# CodeGraph agentic tools: 4-tier prompt system
This document explains how CodeGraph’s built-in agent chooses prompt “tiers” (verbosity/strategy) based on your configured LLM context window, and why this makes small local models viable.
## What “tier” means in CodeGraph
When you call an agentic MCP tool (e.g. `agentic_code_search`), CodeGraph runs a server-side agent that:
1. Uses graph tools against SurrealDB (semantic search, dependency tracing, call-chain tracing, hotspots, etc.)
2. Synthesizes a final answer (and structured pinpoint references) using your configured LLM
CodeGraph picks a context tier based on `llm.context_window` (or `CODEGRAPH_CONTEXT_WINDOW`) and then selects:
- A tier-appropriate system prompt (Terse/Balanced/Detailed/Exploratory)
- A recommended tool/step budget per analysis type
- Retrieval and over-retrieval limits to avoid “too much context” and MCP output caps
## The 4 tiers (Small / Medium / Large / Massive)

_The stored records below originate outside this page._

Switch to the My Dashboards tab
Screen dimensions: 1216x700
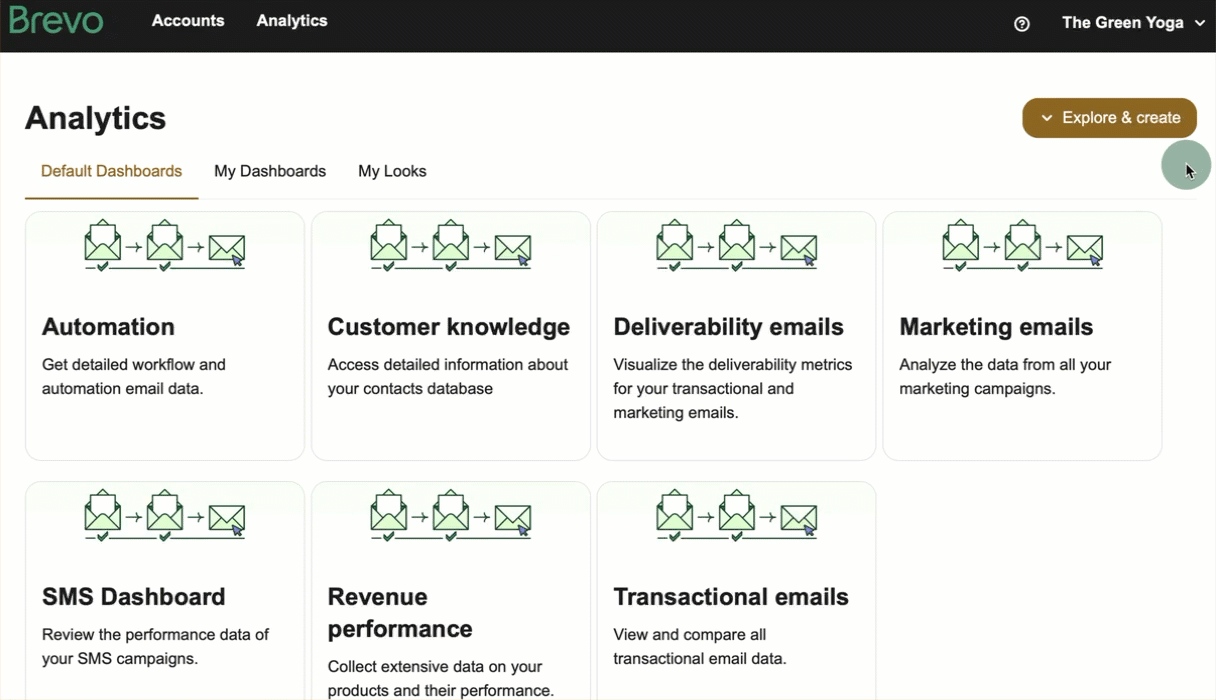[269, 171]
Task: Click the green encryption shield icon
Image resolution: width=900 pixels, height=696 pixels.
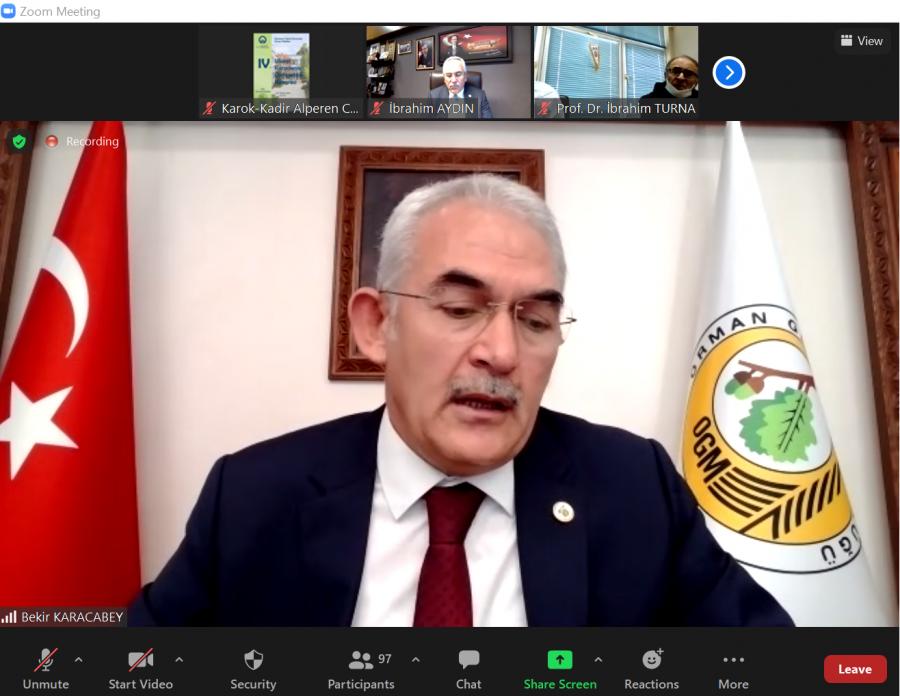Action: [x=19, y=141]
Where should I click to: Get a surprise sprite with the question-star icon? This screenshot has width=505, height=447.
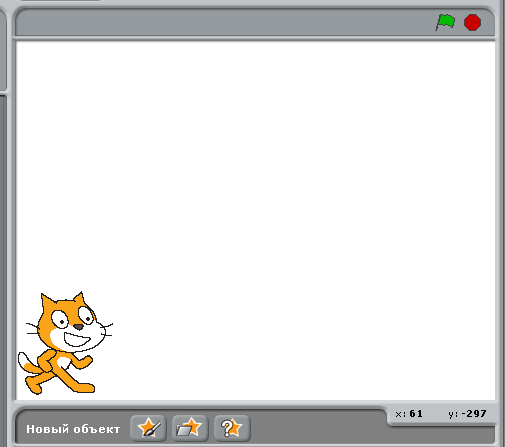232,428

Tier detection is purely based on the configured context window:
- **Small**: `0..=50_000`
- **Medium**: `50_001..=150_000`
- **Large**: `150_001..=500_000`
- **Massive**: `>500_000` (e.g. multi-hundred-K to 2M context window models)
Where CodeGraph reads it from:
- `CODEGRAPH_CONTEXT_WINDOW` env var (highest priority), else
- `llm.context_window` from config loaded via `ConfigManager::load()`
## What changes per tier
### Prompt verbosity
Each analysis type has 4 prompt variants, selected via:
- Small → **Terse**
- Medium → **Balanced**
- Large → **Detailed**
- Massive → **Exploratory**
This selection happens in `crates/codegraph-mcp-server/src/prompt_selector.rs`.
### Recommended max steps
The agent uses a base max step count by tier:
- Small: 5
- Medium: 10
- Large: 15
- Massive: 20
Then it applies an analysis-type multiplier (e.g. architecture analysis tends to get a larger budget than code search).
### Retrieval limits (and MCP-safe output)
CodeGraph also scales how much it retrieves:
- Base max results:
- Small: 10
- Medium: 25
- Large: 50
- Massive: 100
- Over-retrieval multipliers:
- Local search: 5 / 8 / 10 / 15 (Small→Massive)
- Cloud+rerank: 3 / 4 / 5 / 8 (Small→Massive)
Separately, MCP responses are capped to stay under common client limits: CodeGraph uses a safe ceiling of **44,200 output tokens** for tool responses even if your model can generate more.
## Why small local models can still work well
With “vanilla” vector search, a client-side code agent typically has to:
- guess what to search for,
- run multiple searches,
- fetch large blobs of code,
- spend tokens to stitch and reason over results,
- repeat until it “finds the right area”.
CodeGraph shifts much of that exploration cost into:
- a graph database (structural relationships), and
- an agent that can chain purpose-built graph tools.
So even if your configured model is small (Small/Medium tier), the agent often only needs:
1. a few targeted tool calls to pull the right snippets + relationships, and
2. a short synthesis step to explain the result.
The result is less “token burn” on exploration and more remaining context budget for actually implementing changes in your external code agent.
## Why massive-context models still matter
Massive tier models (hundreds of thousands to ~2M context windows) can be genuinely helpful when you want:
- deeper multi-perspective architectural reasoning,
- broad “whole codebase” review narratives,
- more exhaustive call-chain exploration with multiple alternative hypotheses.
CodeGraph’s exploratory tier prompts and higher retrieval/step budgets are designed to take advantage of those models without forcing smaller models into failure modes (too much retrieved context, too many steps, or huge outputs).
## Practical configuration tips
1. If you use agentic tools, set `llm.enabled = true` and a working provider in `./.codegraph.toml` or `~/.codegraph/config.toml`.
2. Set `llm.context_window` to match your actual model, or override with `CODEGRAPH_CONTEXT_WINDOW`.
3. If you hit MCP client output issues, reduce `llm.context_window` or lower your tool requests (smaller limits), rather than increasing outputs.
For provider setup examples, see `docs/AI_PROVIDERS.md`.